(Stored items)
○ ○ ○ ○

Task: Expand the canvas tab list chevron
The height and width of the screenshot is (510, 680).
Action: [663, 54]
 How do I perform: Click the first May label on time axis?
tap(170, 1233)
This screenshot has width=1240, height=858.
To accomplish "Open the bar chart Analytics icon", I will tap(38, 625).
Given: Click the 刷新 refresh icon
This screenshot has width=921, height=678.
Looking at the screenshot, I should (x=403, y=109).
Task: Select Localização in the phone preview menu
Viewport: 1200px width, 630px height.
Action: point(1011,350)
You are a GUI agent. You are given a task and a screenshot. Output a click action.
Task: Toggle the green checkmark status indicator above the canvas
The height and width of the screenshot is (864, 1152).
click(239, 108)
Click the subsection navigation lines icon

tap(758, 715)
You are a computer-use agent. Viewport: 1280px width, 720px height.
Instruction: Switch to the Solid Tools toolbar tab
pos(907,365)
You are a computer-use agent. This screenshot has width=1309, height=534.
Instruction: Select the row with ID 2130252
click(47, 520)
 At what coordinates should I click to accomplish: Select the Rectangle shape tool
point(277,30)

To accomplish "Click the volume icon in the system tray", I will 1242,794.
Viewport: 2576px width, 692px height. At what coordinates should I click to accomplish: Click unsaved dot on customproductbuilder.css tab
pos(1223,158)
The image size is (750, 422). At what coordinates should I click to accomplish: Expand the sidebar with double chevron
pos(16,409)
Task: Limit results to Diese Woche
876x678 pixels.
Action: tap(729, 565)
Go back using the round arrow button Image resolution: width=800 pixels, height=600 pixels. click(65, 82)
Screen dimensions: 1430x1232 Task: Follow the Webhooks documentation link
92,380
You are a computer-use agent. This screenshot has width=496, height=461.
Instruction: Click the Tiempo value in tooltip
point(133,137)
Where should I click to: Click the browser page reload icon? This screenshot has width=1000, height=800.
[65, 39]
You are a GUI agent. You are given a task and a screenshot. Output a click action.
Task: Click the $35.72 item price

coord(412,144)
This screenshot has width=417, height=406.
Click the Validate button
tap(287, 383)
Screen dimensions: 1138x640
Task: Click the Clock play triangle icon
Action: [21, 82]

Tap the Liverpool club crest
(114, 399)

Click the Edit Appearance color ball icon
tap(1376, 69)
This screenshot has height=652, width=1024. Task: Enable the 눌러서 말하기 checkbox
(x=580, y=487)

○ ○ ○ ○

The records above need to be retyped in full, exactly as given.

Task: Expand the canvas tab list chevron
The height and width of the screenshot is (510, 680).
Action: [663, 54]
 How do I perform: Click the first May label on time axis?
tap(170, 1233)
This screenshot has width=1240, height=858.
To accomplish "Open the bar chart Analytics icon", I will tap(38, 625).
Given: Click the 刷新 refresh icon
This screenshot has width=921, height=678.
Looking at the screenshot, I should (x=403, y=109).
Task: Select Localização in the phone preview menu
Viewport: 1200px width, 630px height.
Action: point(1011,350)
You are a GUI agent. You are given a task and a screenshot. Output a click action.
Task: Toggle the green checkmark status indicator above the canvas
The height and width of the screenshot is (864, 1152).
click(239, 108)
Click the subsection navigation lines icon

tap(758, 715)
You are a computer-use agent. Viewport: 1280px width, 720px height.
Instruction: Switch to the Solid Tools toolbar tab
pos(907,365)
You are a computer-use agent. This screenshot has width=1309, height=534.
Instruction: Select the row with ID 2130252
click(47, 520)
 At what coordinates should I click to accomplish: Select the Rectangle shape tool
point(277,30)

To accomplish "Click the volume icon in the system tray", I will 1242,794.
Viewport: 2576px width, 692px height. At what coordinates should I click to accomplish: Click unsaved dot on customproductbuilder.css tab
pos(1223,158)
The image size is (750, 422). At what coordinates should I click to accomplish: Expand the sidebar with double chevron
pos(16,409)
Task: Limit results to Diese Woche
876x678 pixels.
Action: tap(729, 565)
Go back using the round arrow button Image resolution: width=800 pixels, height=600 pixels. click(65, 82)
Screen dimensions: 1430x1232 Task: Follow the Webhooks documentation link
92,380
You are a computer-use agent. This screenshot has width=496, height=461.
Instruction: Click the Tiempo value in tooltip
point(133,137)
Where should I click to: Click the browser page reload icon? This screenshot has width=1000, height=800.
[65, 39]
You are a GUI agent. You are given a task and a screenshot. Output a click action.
Task: Click the $35.72 item price

coord(412,144)
This screenshot has width=417, height=406.
Click the Validate button
tap(287, 383)
Screen dimensions: 1138x640
Task: Click the Clock play triangle icon
Action: [21, 82]

Tap the Liverpool club crest
(114, 399)

Click the Edit Appearance color ball icon
tap(1376, 69)
This screenshot has height=652, width=1024. Task: Enable the 눌러서 말하기 checkbox
(x=580, y=487)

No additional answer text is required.